I understand this may sound like a weird question, but bear with me here, OK?

I'm getting ready to teach some kids introductory computer programming. We're going to use Scratch, a drag-and-drop "brick-based" language designed by MIT.

Now, scripts in Scratch are comparable to LEGO structures. Each script needs a base, and pieces to build it up. So far, so good.

However, scripts can also contain conditionals and loops, both of which accept a sub-structure.

I would like to show my students a LEGO structure that is comparable to a Scratch script. How could i do something like conditionals and loops?

2 Answers 2


A conditional can perhaps be represented by a door that can be blocked from the other side, or maybe two doors, of which only one is blocked via a sliding brick.

As for loops, I would represent them as conditionals with counters, by blocking a door with a set number of bricks and removing one brick per iteration. If you'd rather count upwards, then a fixed size hole can be filled with bricks gradually.

These analogies were made to the "minifig walking through a set of corridors - the program" analogy, but we could surely find solutions for axles and gears or even pneumatics if you were thinking along those lines.

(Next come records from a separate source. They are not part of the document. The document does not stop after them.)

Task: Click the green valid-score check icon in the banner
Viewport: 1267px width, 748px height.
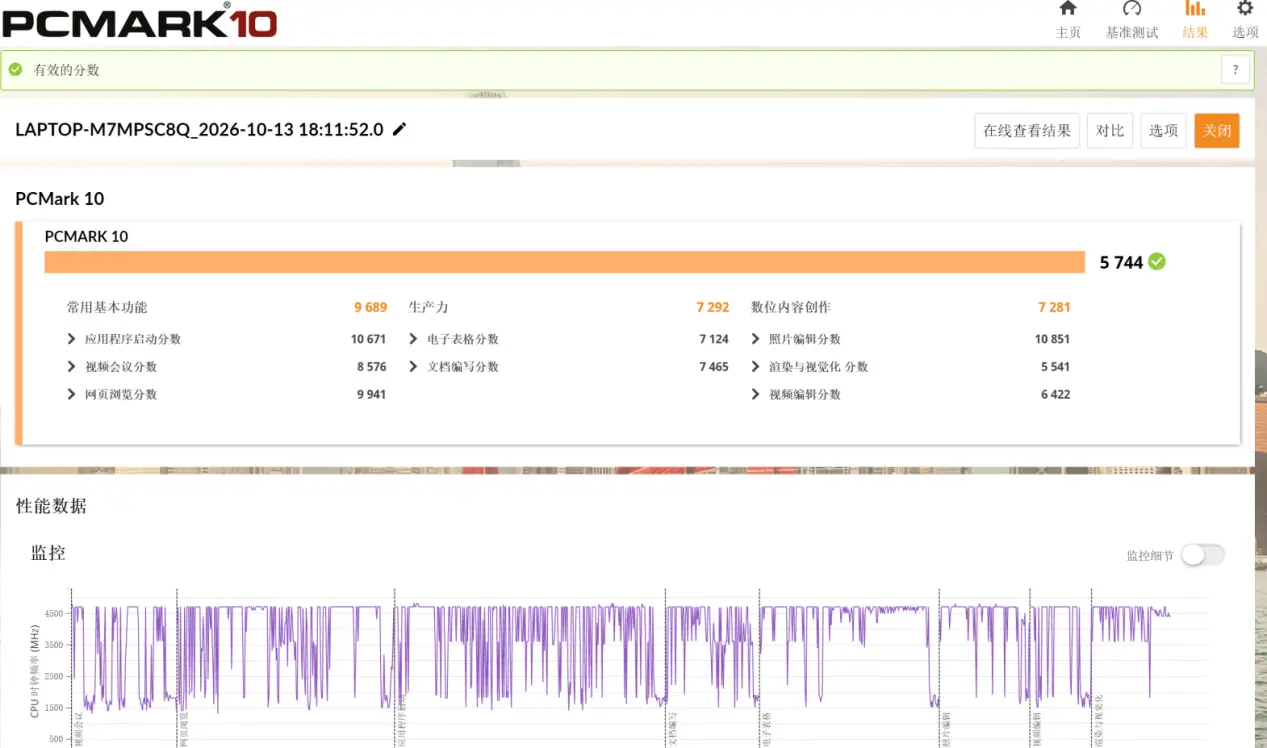Action: [15, 70]
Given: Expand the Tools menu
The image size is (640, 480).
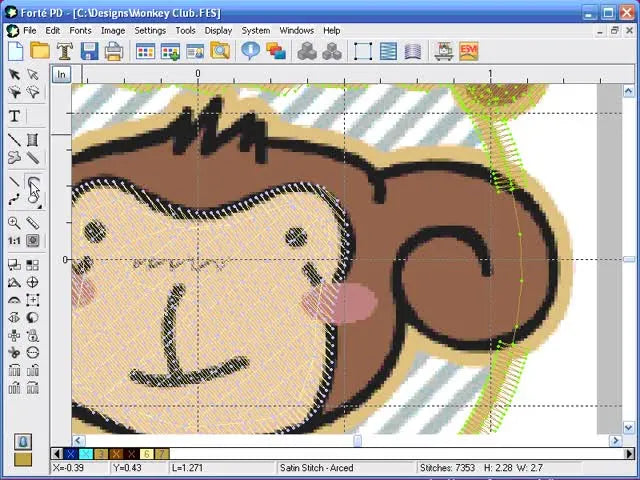Looking at the screenshot, I should click(185, 31).
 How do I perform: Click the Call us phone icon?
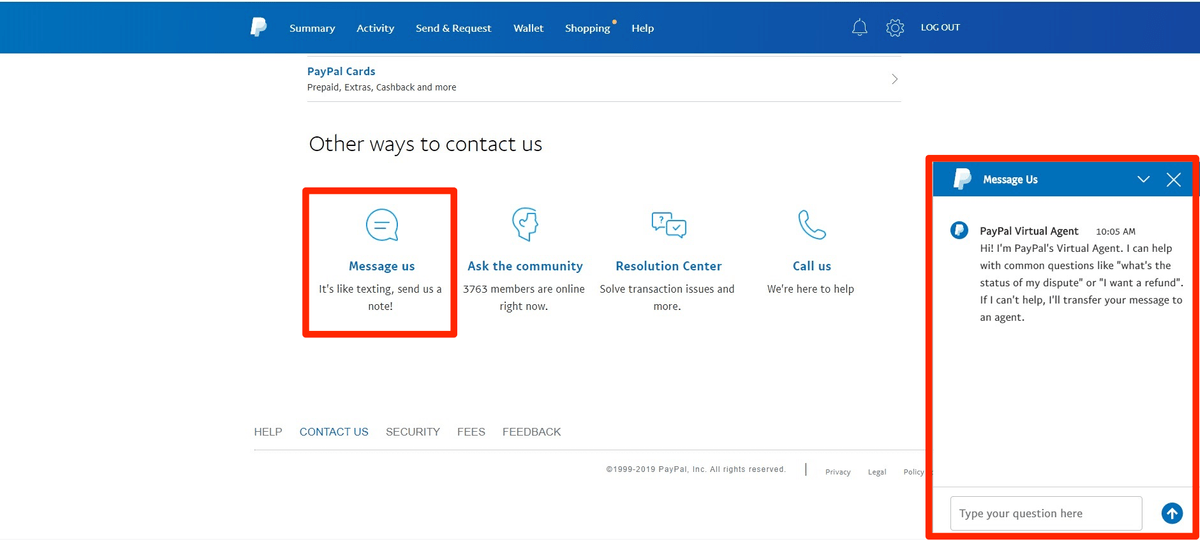[812, 225]
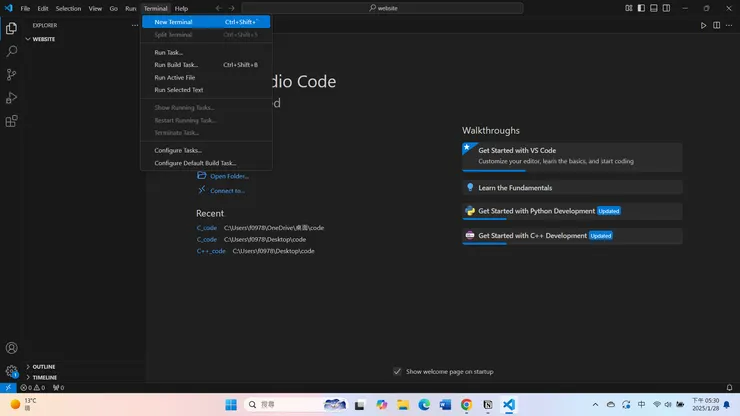Choose Configure Tasks... menu entry
740x416 pixels.
(178, 150)
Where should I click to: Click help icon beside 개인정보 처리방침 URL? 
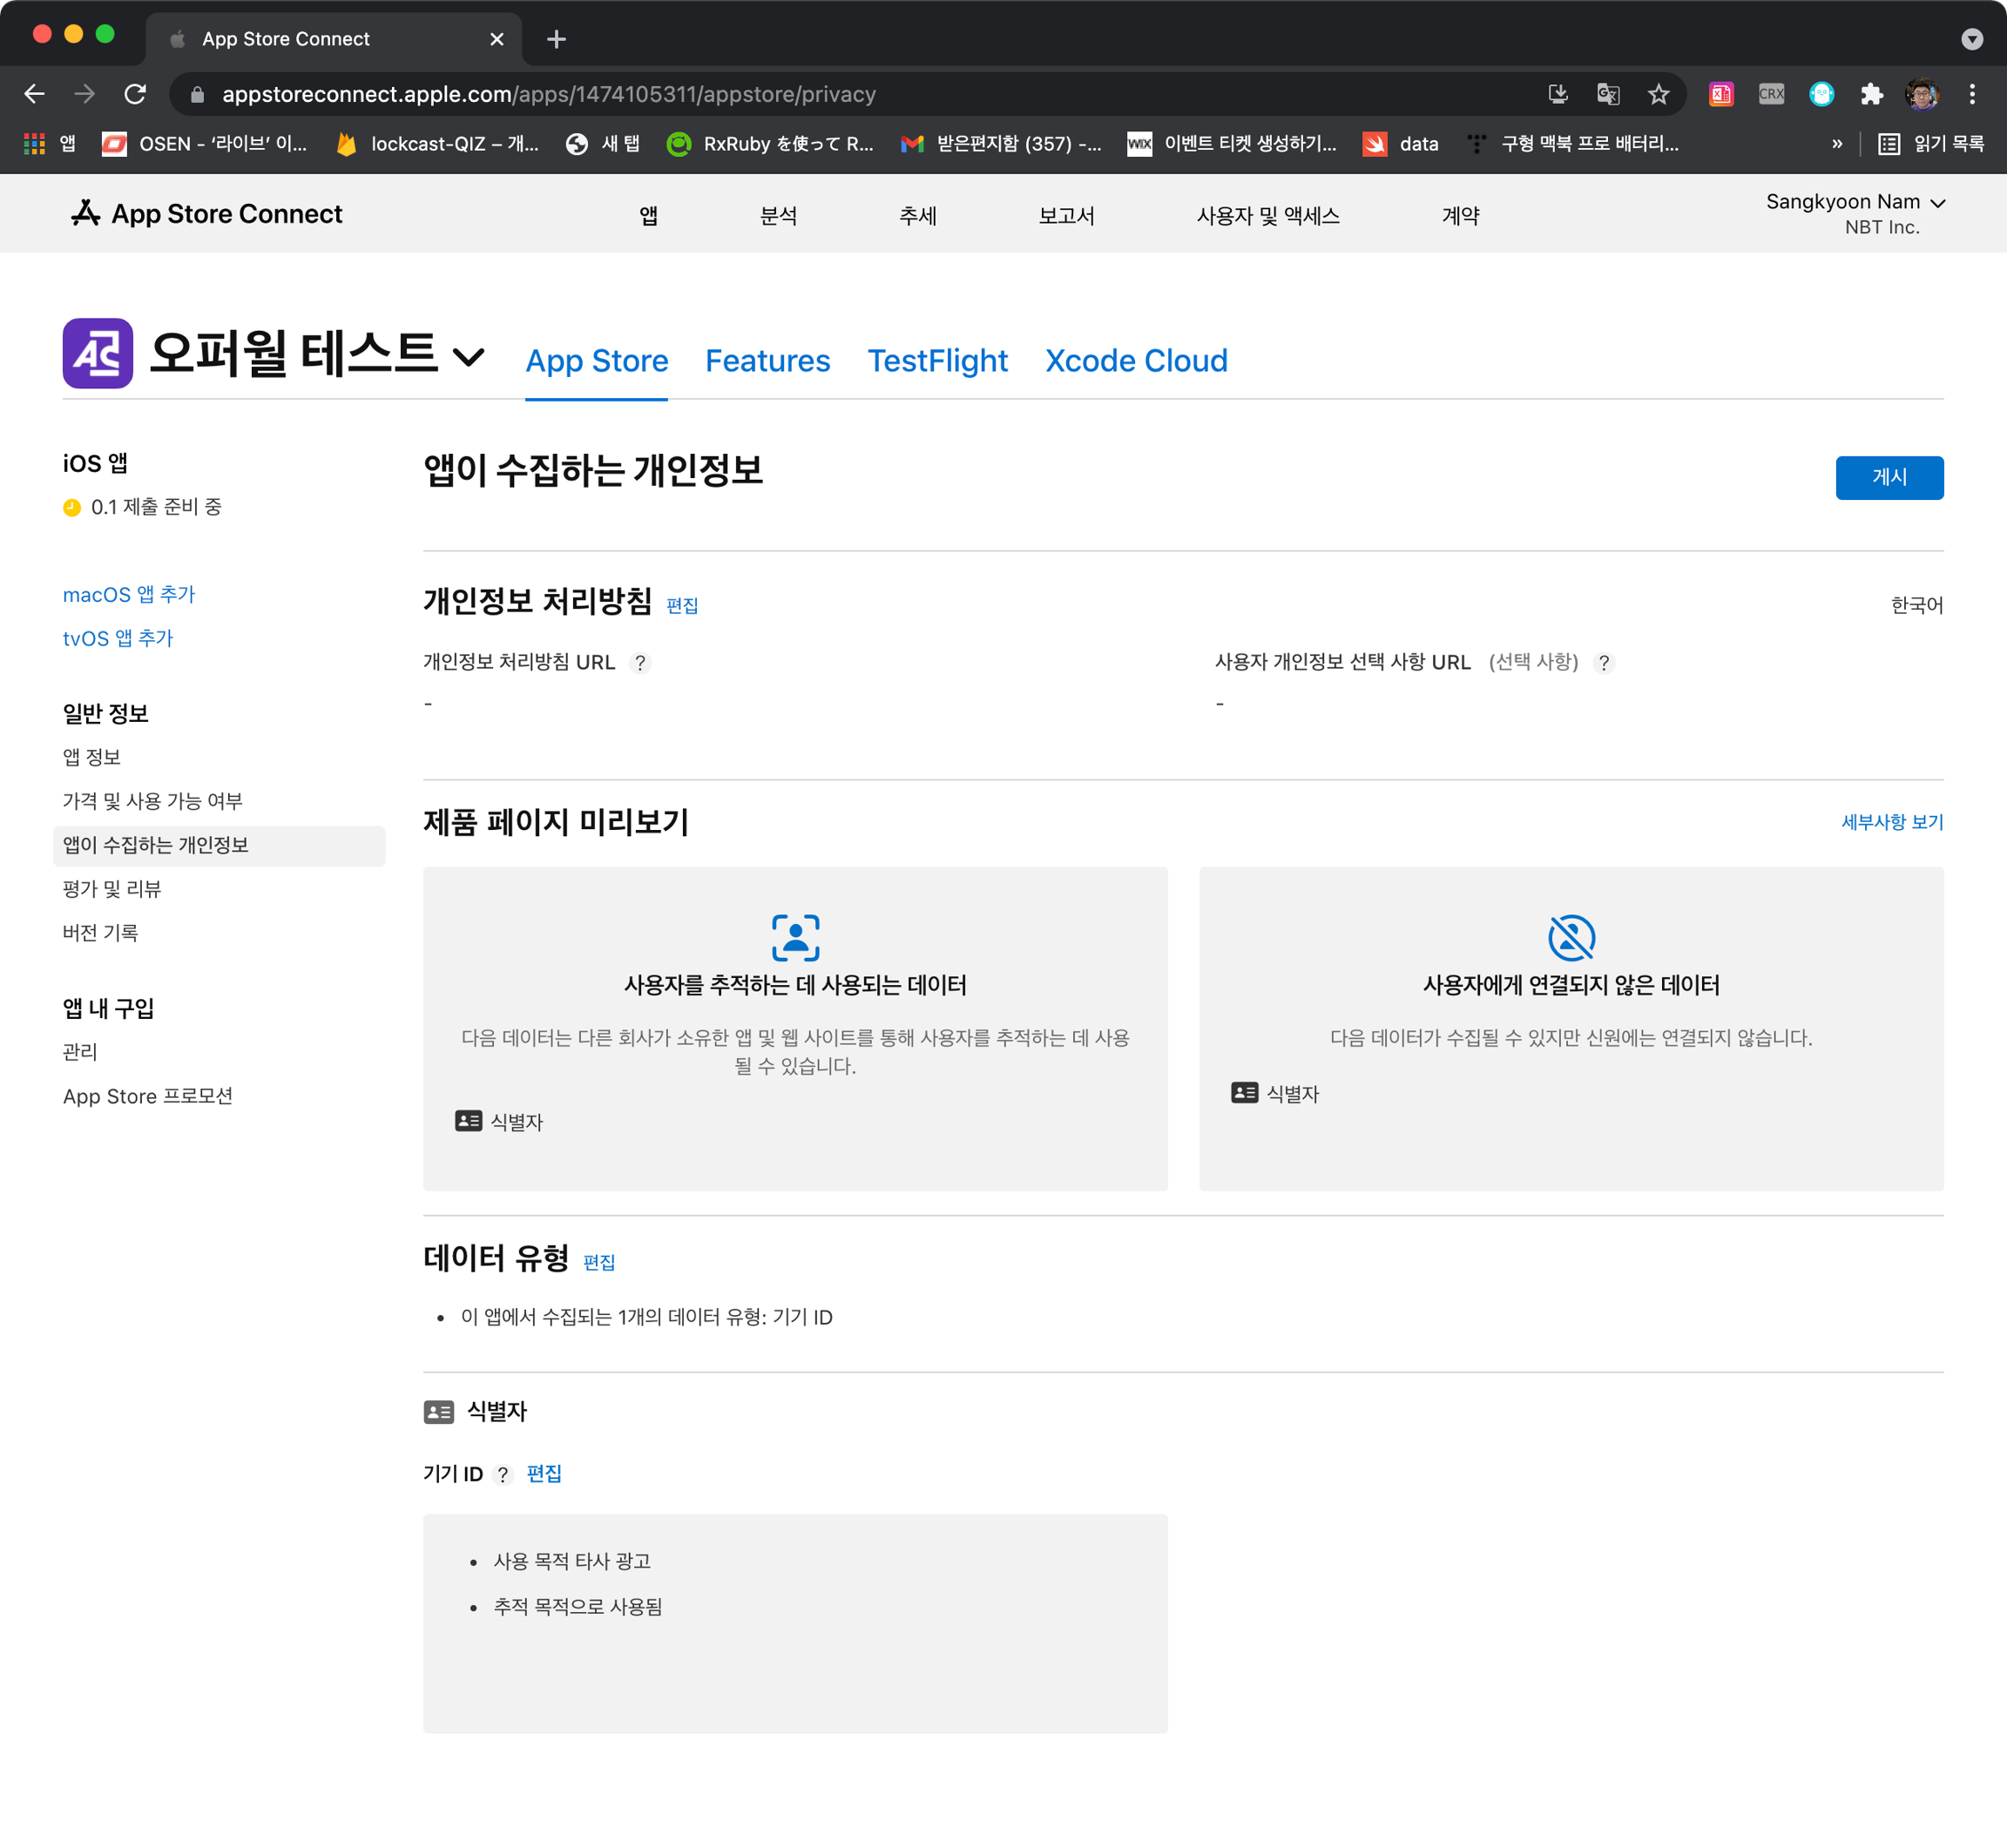click(640, 663)
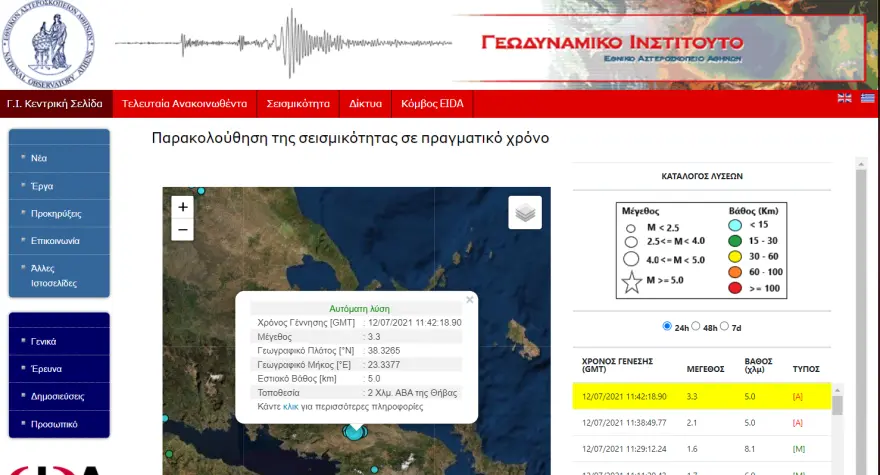Open the Σεισμικότητα menu
Viewport: 880px width, 475px height.
(x=298, y=104)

  • I was thinking more along the lines of "this building is like a script", but your ideas seem to work with that as well.
    – Scimonster
    Oct 22, 2014 at 19:37
  • @Scimonster If the answer was useful for you, please consider accepting it, unless there is some information you still wait for, in which case I'll be happy to amend it.
    – zovits
    Oct 31, 2014 at 10:49
  • I'm just waiting to verify that this works. I will be holding the class next week, and will try it out then.
    – Scimonster
    Oct 31, 2014 at 10:50
  • In the end the kids were able to understand without the LEGOs, but you had a good method anyways. I might use it next time. :)
    – Scimonster
    Nov 5, 2014 at 15:18

Based on the image on the Scratch home page, I would simply wrap the substructure in a single color, which represents the loop.

For example:


If that makes sense.

  • While that indeed works visually, i'm not sure it conveys the message of a loop.